In regard to criteria necessary to be eligible for surgical interventions, the WPATH [3] recommends that consent can be given at the age of majority depending on the country the individual resides. While this is the recommendation, there are exceptions to this rule, and at times, there are younger individuals who seek out this intervention. Regardless, one letter for chest surgery and two letters for genital surgery are required for these interventions. Letter writers must be well versed in the diagnosis of gender dysphoria, and best practices dictate that surgeons discuss the different techniques available to the patient, the advantages and disadvantages of each technique, the limitations of the techniques, and risks/complications associated with the techniques for that individual. Individual anatomy and health factors are often taken into account. This is known as the informed consent process in order for the patient to have a realistic expectation of the outcomes of their surgery. Some recommendations state that individuals should live continuously in the gender role congruent with their gender identity and adolescent transgender male patients seeking chest surgery should wait until at least 1 year of testosterone treatment is completed according to the WPATH SOC [3]. Collaboration and communication with the surgeon, just as the mental health provider would do with the medical providers, ensure that the patients’ unique needs are best addressed. This provides the surgeon with the opportunity to understand the adolescent’s psychosocial factors when discussing potential interventions. This also provides the mental health provider with the opportunity to learn about the surgical procedures, pre-, peri-, and postoperative course, potential complications, and other necessary pieces of information about the procedure so that they can assist the patient and family through the process.

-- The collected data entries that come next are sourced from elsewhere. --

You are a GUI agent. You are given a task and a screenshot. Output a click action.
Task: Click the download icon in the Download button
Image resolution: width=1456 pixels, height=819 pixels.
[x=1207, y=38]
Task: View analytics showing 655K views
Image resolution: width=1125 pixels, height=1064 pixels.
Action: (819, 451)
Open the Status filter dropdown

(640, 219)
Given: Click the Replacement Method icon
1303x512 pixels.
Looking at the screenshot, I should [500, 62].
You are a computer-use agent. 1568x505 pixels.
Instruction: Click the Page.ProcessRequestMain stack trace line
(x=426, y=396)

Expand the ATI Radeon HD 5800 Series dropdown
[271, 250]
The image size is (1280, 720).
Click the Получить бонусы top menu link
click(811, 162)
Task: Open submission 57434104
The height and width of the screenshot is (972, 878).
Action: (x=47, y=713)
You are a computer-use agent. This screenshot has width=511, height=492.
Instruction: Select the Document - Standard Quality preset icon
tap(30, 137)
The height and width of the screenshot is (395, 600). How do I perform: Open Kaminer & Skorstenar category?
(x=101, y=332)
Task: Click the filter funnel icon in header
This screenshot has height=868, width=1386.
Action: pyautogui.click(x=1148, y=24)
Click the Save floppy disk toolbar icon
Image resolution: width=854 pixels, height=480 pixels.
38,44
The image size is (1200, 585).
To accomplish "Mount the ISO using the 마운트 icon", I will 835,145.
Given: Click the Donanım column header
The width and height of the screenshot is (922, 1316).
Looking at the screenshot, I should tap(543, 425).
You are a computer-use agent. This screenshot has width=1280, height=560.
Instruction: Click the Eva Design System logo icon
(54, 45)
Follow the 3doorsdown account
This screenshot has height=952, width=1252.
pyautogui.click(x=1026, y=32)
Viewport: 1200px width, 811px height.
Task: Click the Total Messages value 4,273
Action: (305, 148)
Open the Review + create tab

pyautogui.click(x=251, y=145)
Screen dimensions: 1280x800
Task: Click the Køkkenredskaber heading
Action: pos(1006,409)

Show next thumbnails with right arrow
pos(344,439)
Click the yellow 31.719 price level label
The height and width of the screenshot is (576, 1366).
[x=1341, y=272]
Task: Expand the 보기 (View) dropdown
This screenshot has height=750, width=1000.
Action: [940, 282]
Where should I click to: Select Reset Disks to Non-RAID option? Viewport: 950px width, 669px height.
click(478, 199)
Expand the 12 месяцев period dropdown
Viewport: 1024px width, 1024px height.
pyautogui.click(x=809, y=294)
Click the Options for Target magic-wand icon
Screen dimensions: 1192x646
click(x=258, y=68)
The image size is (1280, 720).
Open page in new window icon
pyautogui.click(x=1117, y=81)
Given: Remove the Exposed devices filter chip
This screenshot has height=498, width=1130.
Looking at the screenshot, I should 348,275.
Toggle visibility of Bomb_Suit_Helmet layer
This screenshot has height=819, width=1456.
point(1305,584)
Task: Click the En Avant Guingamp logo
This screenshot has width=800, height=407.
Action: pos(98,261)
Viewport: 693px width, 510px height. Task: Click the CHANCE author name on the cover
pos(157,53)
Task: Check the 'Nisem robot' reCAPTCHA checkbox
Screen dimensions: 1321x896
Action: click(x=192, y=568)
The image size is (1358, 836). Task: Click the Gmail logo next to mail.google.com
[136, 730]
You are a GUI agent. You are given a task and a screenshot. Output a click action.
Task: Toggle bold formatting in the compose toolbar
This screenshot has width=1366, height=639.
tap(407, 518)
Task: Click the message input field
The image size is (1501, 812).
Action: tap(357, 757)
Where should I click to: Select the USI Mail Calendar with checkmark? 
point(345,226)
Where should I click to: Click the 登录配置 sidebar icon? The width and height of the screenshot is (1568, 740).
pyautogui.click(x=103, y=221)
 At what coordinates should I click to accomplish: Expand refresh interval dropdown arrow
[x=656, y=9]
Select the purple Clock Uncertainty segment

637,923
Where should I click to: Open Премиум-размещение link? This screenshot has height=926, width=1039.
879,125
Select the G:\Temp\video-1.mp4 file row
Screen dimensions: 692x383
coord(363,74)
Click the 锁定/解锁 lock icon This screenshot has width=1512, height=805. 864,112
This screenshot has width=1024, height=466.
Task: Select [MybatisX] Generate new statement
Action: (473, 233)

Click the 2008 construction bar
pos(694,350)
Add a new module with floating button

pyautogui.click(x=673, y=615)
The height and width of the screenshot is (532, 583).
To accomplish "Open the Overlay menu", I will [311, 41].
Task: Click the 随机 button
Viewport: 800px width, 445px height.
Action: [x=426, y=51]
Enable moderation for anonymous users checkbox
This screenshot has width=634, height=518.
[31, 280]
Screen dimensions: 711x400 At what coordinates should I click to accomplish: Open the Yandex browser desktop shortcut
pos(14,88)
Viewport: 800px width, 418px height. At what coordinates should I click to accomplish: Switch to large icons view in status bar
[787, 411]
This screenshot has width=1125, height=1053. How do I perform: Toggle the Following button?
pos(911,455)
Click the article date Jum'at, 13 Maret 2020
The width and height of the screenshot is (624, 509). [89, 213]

One evolving area of clinical practice and research is related to the adolescents with gender dysphoria whose core gender identity is gender nonbinary. Many of these adolescents are seeking chest surgery exclusively and do not want the masculinizing effects of testosterone. It is important to understand what the desires of the patient are and take these factors into account when making recommendations that involve anything that is irreversible. Overall, the guidelines are less clear and require more targeted research to evaluate risks and benefits.

Conclusion

The role of puberty suppression, gender-affirming hormones, and surgical interventions is extremely important in the evaluation, management, and treatment of transgender adolescents. While there is some emerging research, there is still a lack of full understanding of the impact of these interventions medically, psychologically, and psychosocially. de Vries and colleagues [9] conducted a longitudinal cohort study of 55 adolescents who met criteria for gender dysphoria assessed before the start of puberty-suppressing drugs, at the initiation of gender-affirming hormones, and 1 year after gender reassignment surgery. This study indicated improved psychological functioning over time, fewer behavioral and emotional problems after puberty suppression, and finally, gender dysphoria persisted until gender reassignment surgery. While there are some limitations to this study, medical interventions are demonstrated to have an important impact on mental health considerations for adolescents and their families, and further research and advocacy is needed.